I had a problem with some URLs that we found on someones website. They looked like this:

<a href=”http://example.com/../../../path/page.html”>, here is the same link: test. Notice that when you mouse over it, Firefox normalizes the URL so it looks correct.

Using urlparse in Python:

print urlparse.urljoin( ‘http://site.com/’, ‘/path/../path/.././path/./’ )
‘http://site.com/path/../path/.././path/./’

How, poopy.

So, we need to do better than that. The os module has a path notmalizer in it, but this would go squiffy when run on a Windows box because it will translate all the / to \. But there is a posixpath.py module which we can use:

import urlparse
import posixpath

def join(base,url):
join = urlparse.urljoin(base,url)
url = urlparse.urlparse(join)
path = posixpath.normpath(url[2])
return urlparse.urlunparse(
(url.scheme,url.netloc,path,url.params,url.query,url.fragment)
)

# strange paths
print join( ‘http://site.com/’, ‘/path/../path/.././path/./’ )
print join( ‘http://site.com/path/x.html’, ‘/path/../path/.././path/./y.html’ )

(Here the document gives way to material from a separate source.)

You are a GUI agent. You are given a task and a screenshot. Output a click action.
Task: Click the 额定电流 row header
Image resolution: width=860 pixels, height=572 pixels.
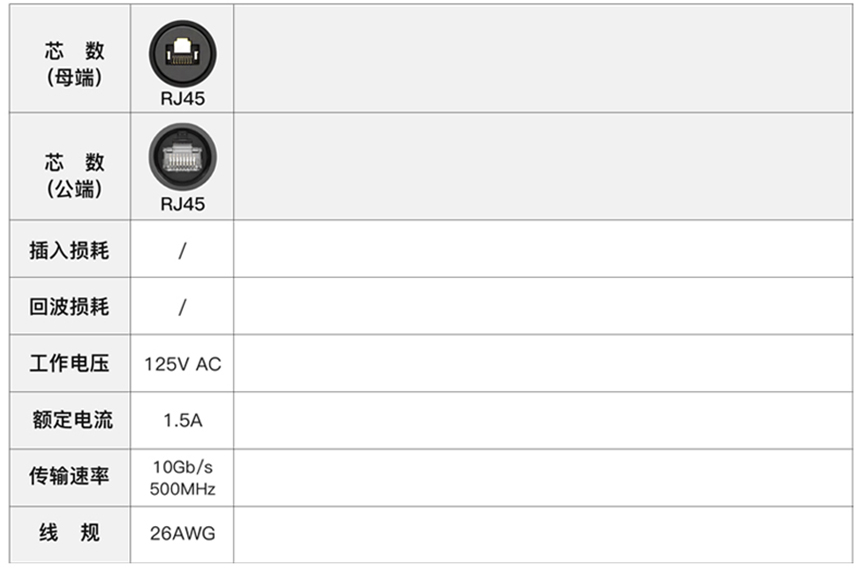(x=70, y=420)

# paths that .. up too far
print join( ‘http://site.com/’, ‘../../../../path/’ )
print join( ‘http://site.com/x/x.html’, ‘../../../../path/moo.html’ )

# how path and base path combine
print join( ‘http://site.com/99/x.html’, ‘1/2/3/moo.html’ )
print join( ‘http://site.com/99/x.html’, ‘../1/2/3/moo.html’ )

This prints:

http://site.com/path
http://site.com/path/y.html
http://site.com/path
http://site.com/path/moo.html
http://site.com/99/1/2/3/moo.html
http://site.com/1/2/3/moo.html

Cool, huh?